In rendering our opinion, we have considered and relied upon the Internal Revenue Code of 1986, as amended (the “Code”), the regulations promulgated thereunder (the “Regulations”), and administrative rulings and other interpretations of the Code and the Regulations by the courts and the Internal Revenue Service (“IRS”), all as they exist at the date hereof. It should be noted that the Code, the Regulations, judicial decisions, and administrative interpretations are subject to change or differing interpretation at any time and, in some circumstances, with retroactive effect. A material change that is made after the date hereof in any of the foregoing bases for our opinion could affect our conclusions set forth herein.

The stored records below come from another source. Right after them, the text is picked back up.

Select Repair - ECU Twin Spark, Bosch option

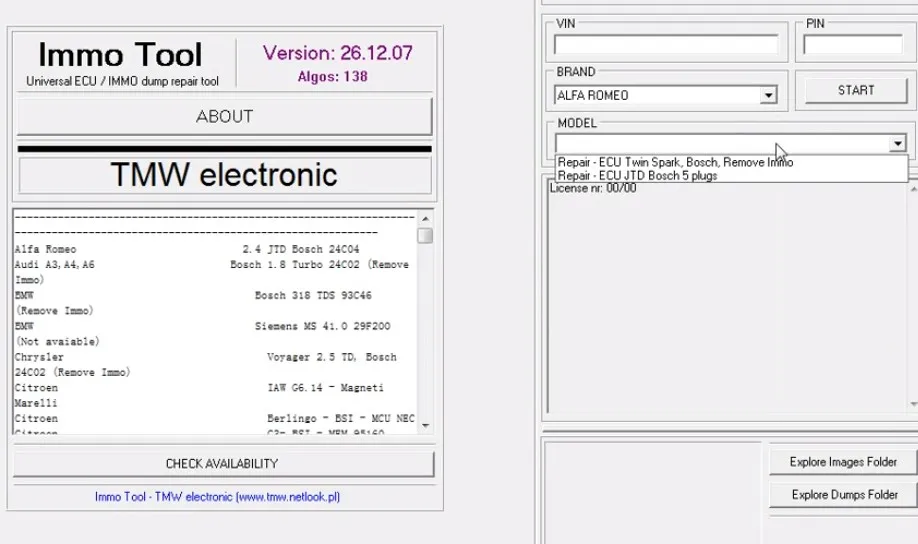(x=675, y=162)
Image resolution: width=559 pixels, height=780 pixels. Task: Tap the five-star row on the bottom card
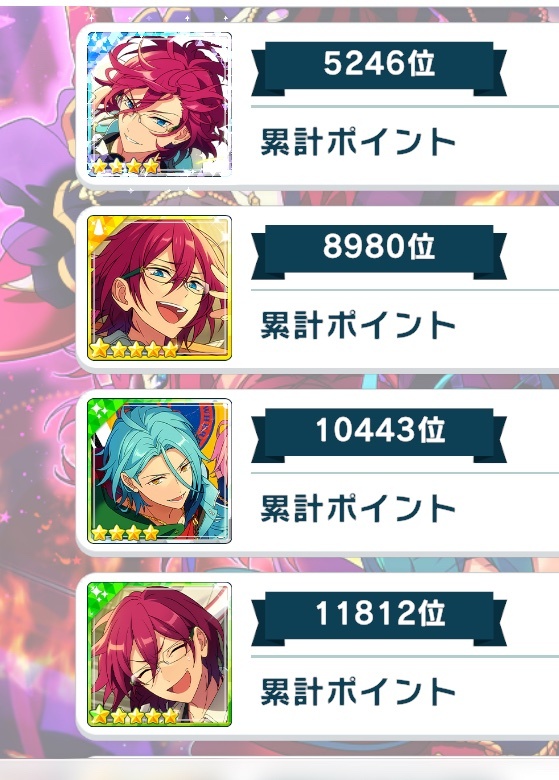point(134,716)
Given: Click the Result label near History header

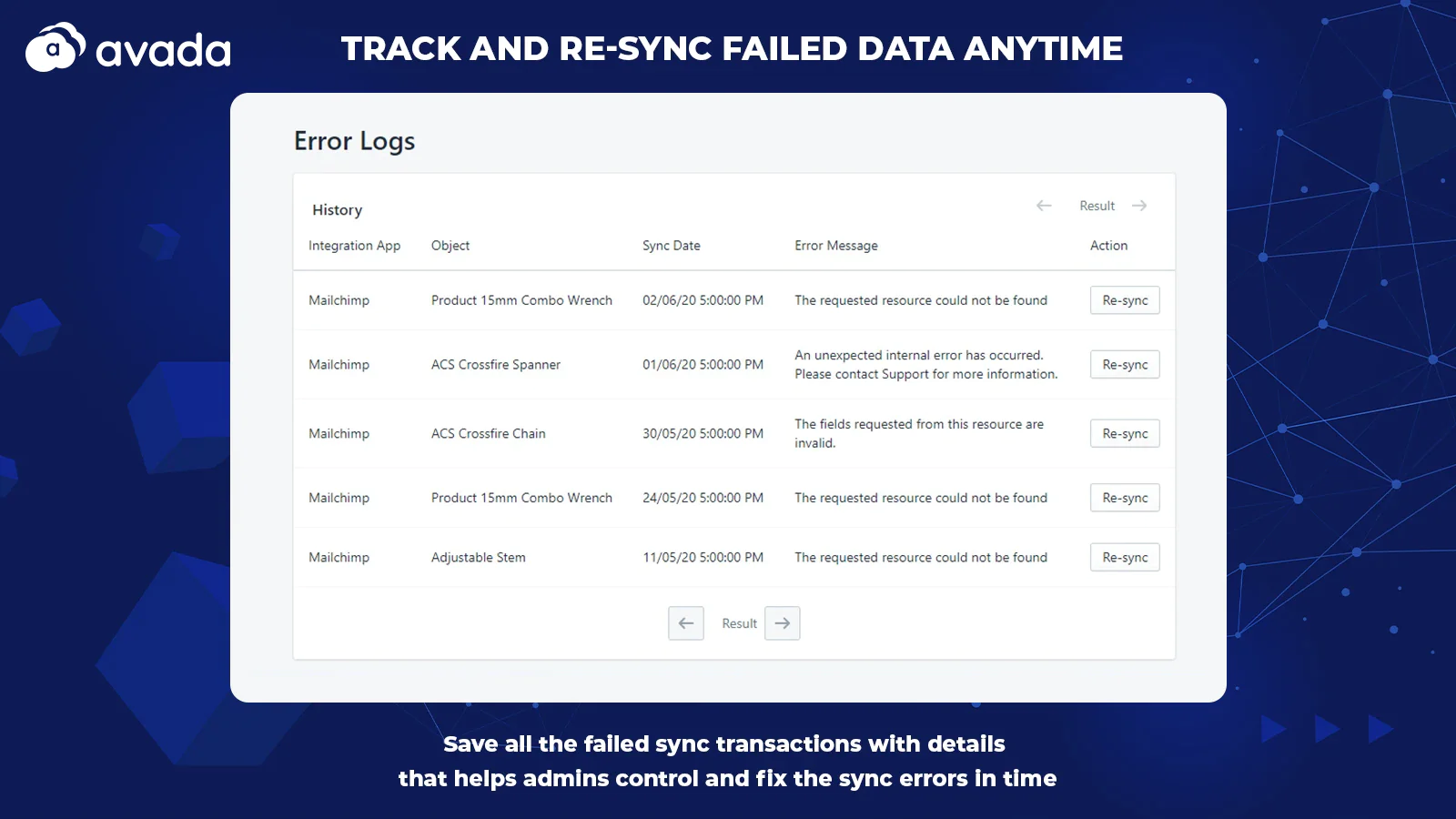Looking at the screenshot, I should (x=1097, y=206).
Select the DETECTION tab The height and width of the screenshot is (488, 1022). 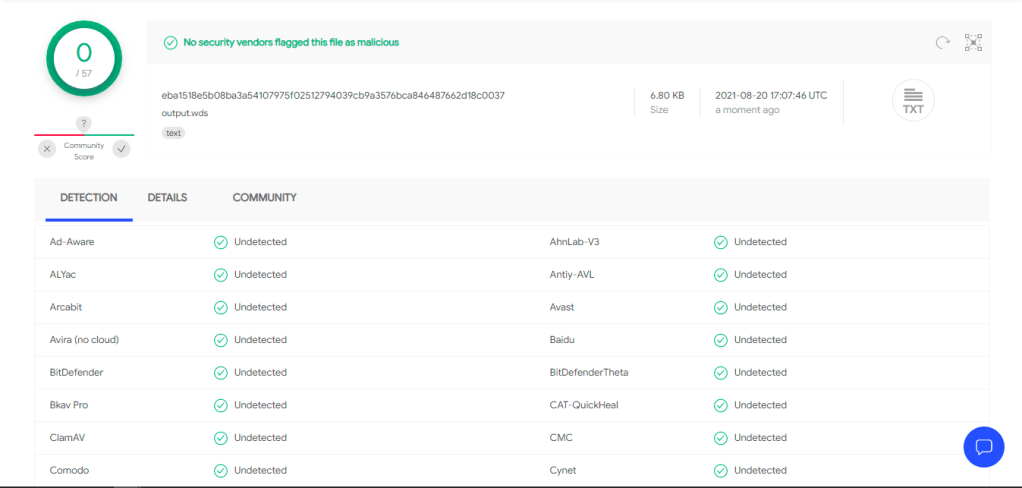88,198
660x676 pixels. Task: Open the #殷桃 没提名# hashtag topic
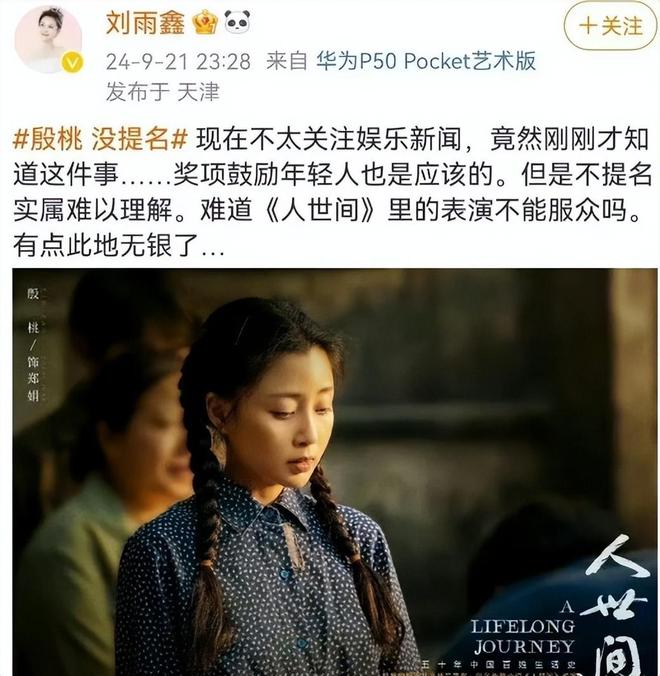[100, 139]
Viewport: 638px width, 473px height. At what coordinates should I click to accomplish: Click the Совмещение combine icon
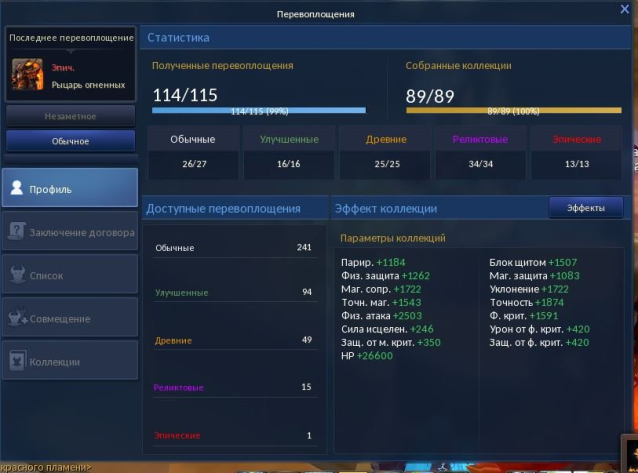(17, 318)
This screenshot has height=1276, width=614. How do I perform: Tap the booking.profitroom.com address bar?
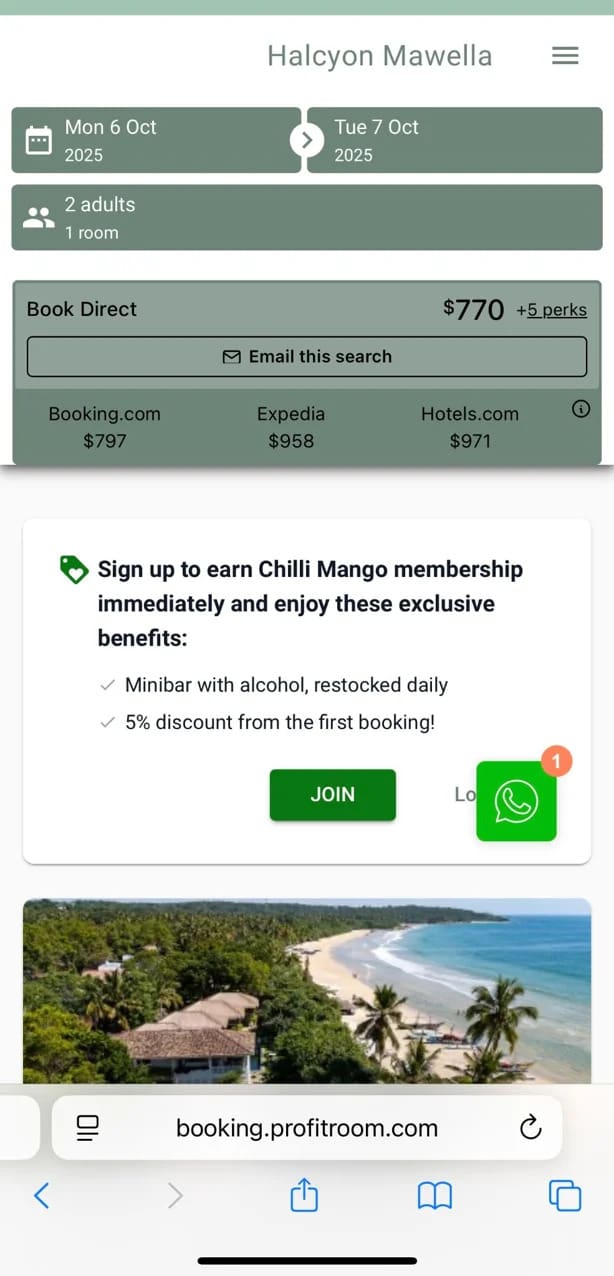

There can be no assurance, moreover, that our opinion will be accepted by the IRS, or, if challenged, by a court.

 

Based on and subject to the foregoing, we are of the opinion that commencing with ART’s taxable year ended December 31, 2003, and SR Inc.’s taxable year ended December 31, 2005, each of ART and SR Inc. has been organized and operated in conformity with the requirements for qualification and taxation as a real estate investment trust (a “REIT”) under the Code, and each of ART’s and SR Inc.’s current and proposed method of operation, as described in the Registration Statement, will enable ART and SR Inc. to continue to meet the requirements for qualification and taxation as REITs under the Code.

 

As noted in the Registration Statement, ART’s and SR Inc.’s qualification and taxation as a REIT depend upon their ability to meet, through actual operating results, certain requirements relating to the sources of their income, the nature of their assets, their distribution levels and the diversity of their stock ownership, and various other qualification tests imposed under the Code, the results of which are not reviewed by us. Accordingly, no assurance can be given that the actual results of the operation of ART or SR Inc. for any one taxable year will satisfy the requirements for taxation as a REIT under the Code.

 

We express no opinion on any issue relating to ART, SR Inc., or any investment therein, other than as expressly stated above.

 

 

 

 

Arbor Realty Trust, Inc.
February 7, 2022
Page 4

 

This opinion is expressed as of the date hereof, and we are under no obligation to supplement or revise our opinion to reflect any legal developments or factual matters arising subsequent to the date hereof or the impact of any information, document, certificate, record, statement, representation, covenant, or assumption relied upon herein that becomes incorrect or untrue. This opinion is furnished to you in connection with the filing of the Registration Statement. We consent to the filing of this opinion as an exhibit to the Registration Statement and to the reference to Skadden, Arps, Slate, Meagher & Flom LLP under the headings “Supplement to U.S. Federal Income Tax Considerations” and “Legal Matters” in the Prospectus. In giving this consent, we do not thereby admit that we are in the category of persons whose consent is required under Section 7 of the Securities Act of 1933, as amended, or the rules and regulations of the Securities and Exchange Commission.